### Data supplied
......
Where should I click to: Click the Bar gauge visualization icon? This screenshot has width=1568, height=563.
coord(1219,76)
......
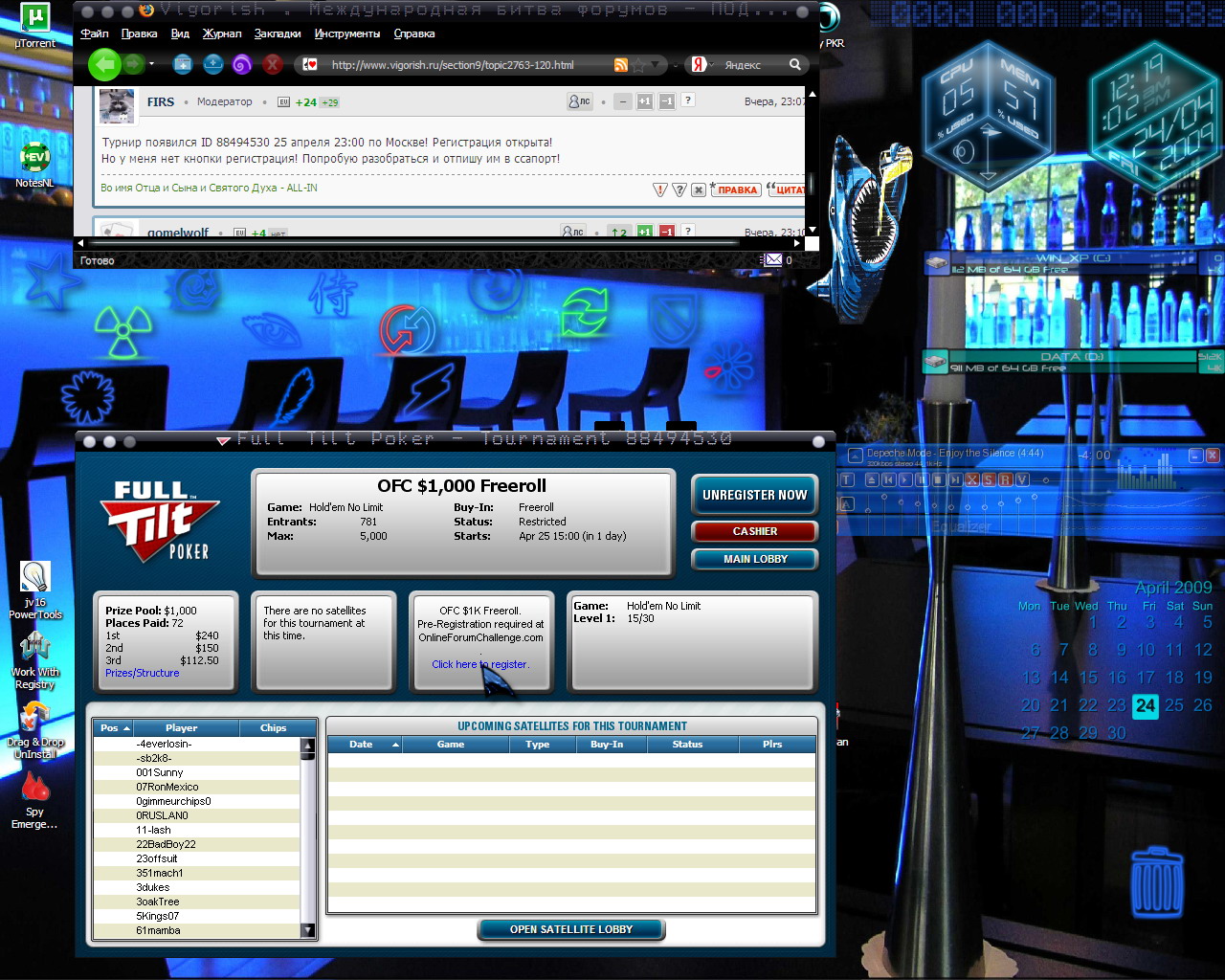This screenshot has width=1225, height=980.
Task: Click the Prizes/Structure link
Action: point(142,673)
......
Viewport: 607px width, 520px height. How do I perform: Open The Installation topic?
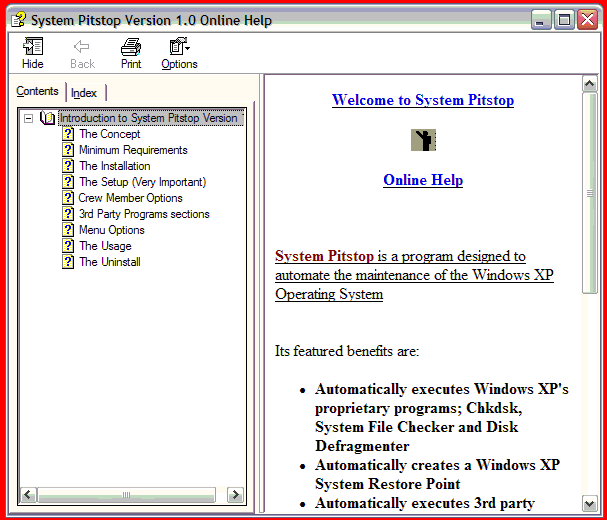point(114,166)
......
### Task goal
Rewrite the material from the line containing "This screenshot has width=1225, height=980." through the line containing "Action: point(142,673)", changing "link" to "button" and keeping everything else the same. Give only those lines, and leave the pictures out of your answer.

### Written answer
This screenshot has width=1225, height=980.
Task: Click the Prizes/Structure button
Action: point(142,673)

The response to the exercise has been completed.